Inference

This guide explains how to make inference requests to models through the MaaS platform.

Prerequisites

You have an API key. See API Key Management for instructions.
You know which model you want to use. See Model Discovery to list available models.

Basic Chat Completion

Make a simple chat completion request using your API key:

# Set up your environment
CLUSTER_DOMAIN=$(kubectl get ingresses.config.openshift.io cluster -o jsonpath='{.spec.domain}')
MAAS_API_URL="https://maas.${CLUSTER_DOMAIN}"
API_KEY="sk-oai-..."  # Your API key

# Get the first available model
MODELS=$(curl -s "${MAAS_API_URL}/v1/models" \
    -H "Authorization: Bearer ${API_KEY}")
MODEL_URL=$(echo $MODELS | jq -r '.data[0].url')

[Dataset entries]

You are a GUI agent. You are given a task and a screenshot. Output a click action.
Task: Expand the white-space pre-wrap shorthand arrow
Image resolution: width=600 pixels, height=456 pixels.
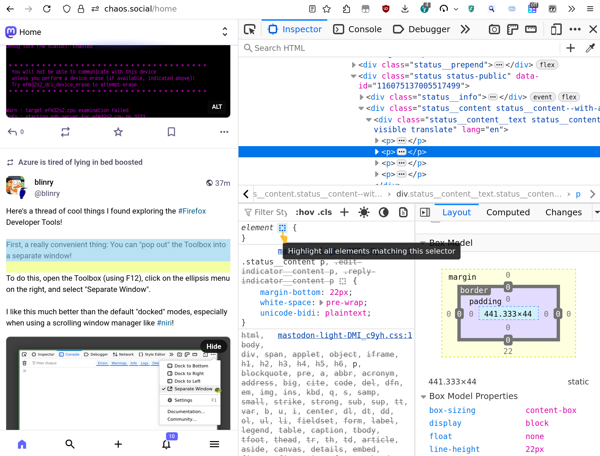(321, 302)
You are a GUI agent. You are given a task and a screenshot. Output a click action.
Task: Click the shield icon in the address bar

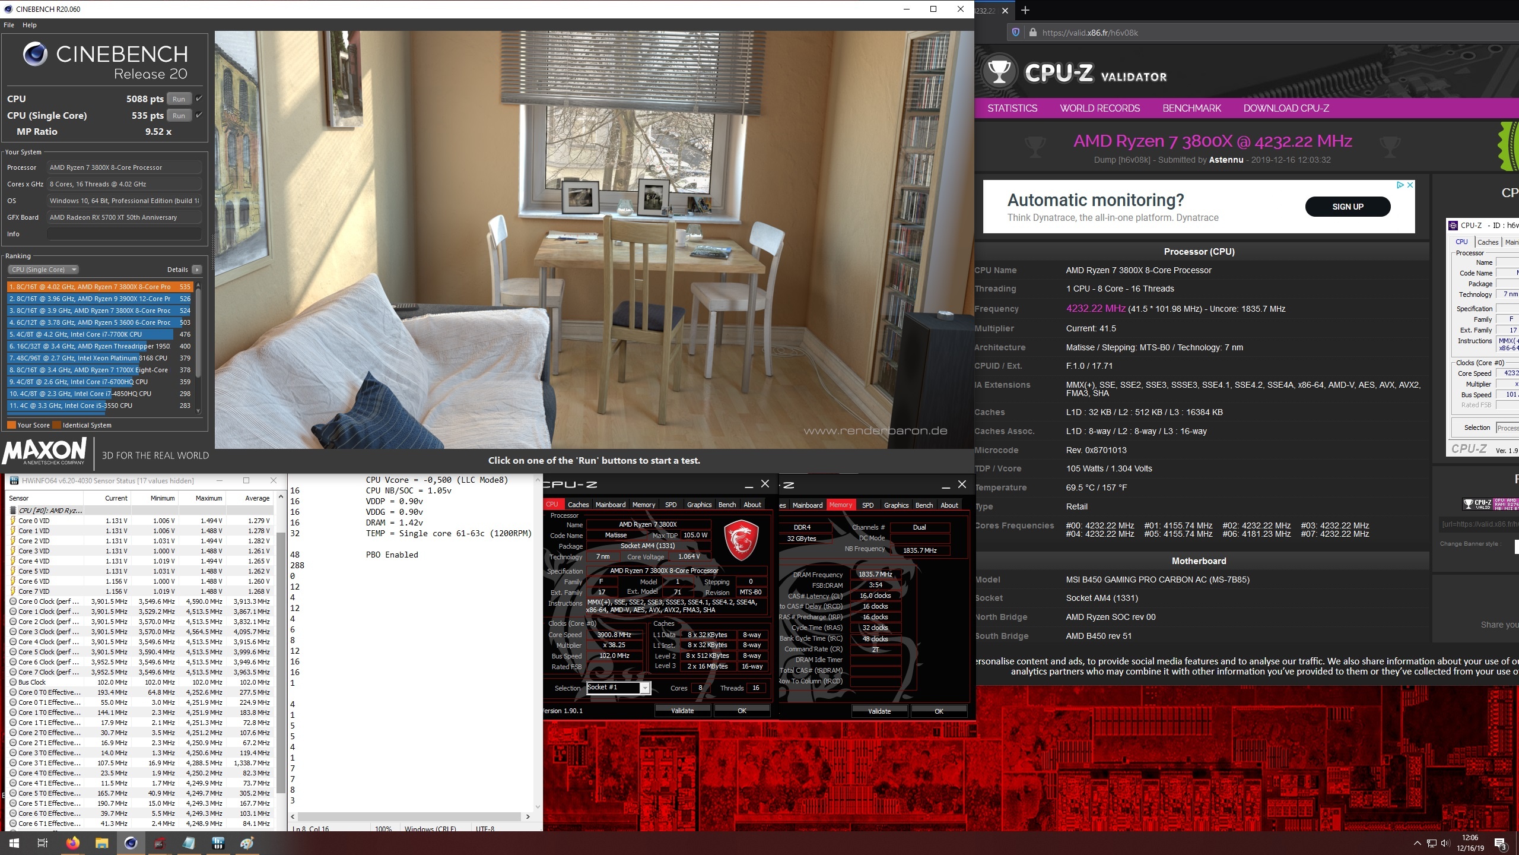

:: Problems to solve ::
a - Which page does the MaaS inference guide point to for instructions on getting an API key?
b - Resume the MaaS inference guide right after its final line.

:: Final answers ::
a - API Key Management.

b -
MODEL_NAME=$(echo $MODELS | jq -r '.data[0].id')

# Make an inference request
curl -sSk \
  -H "Authorization: Bearer ${API_KEY}" \
  -H "Content-Type: application/json" \
  -d "{
        \"model\": \"${MODEL_NAME}\",
        \"messages\": [
          {
            \"role\": \"user\",
            \"content\": \"Hello, how are you?\"
          }
        ],
        \"max_tokens\": 100
      }" \
  "${MODEL_URL}/v1/chat/completions"

Example response:

{
  "id": "chatcmpl-123",
  "object": "chat.completion",
  "created": 1677652288,
  "model": "llama-2-7b-chat",
  "choices": [
    {
      "index": 0,
      "message": {
        "role": "assistant",
        "content": "Hello! I'm doing well, thank you for asking. How can I help you today?"
      },
      "finish_reason": "stop"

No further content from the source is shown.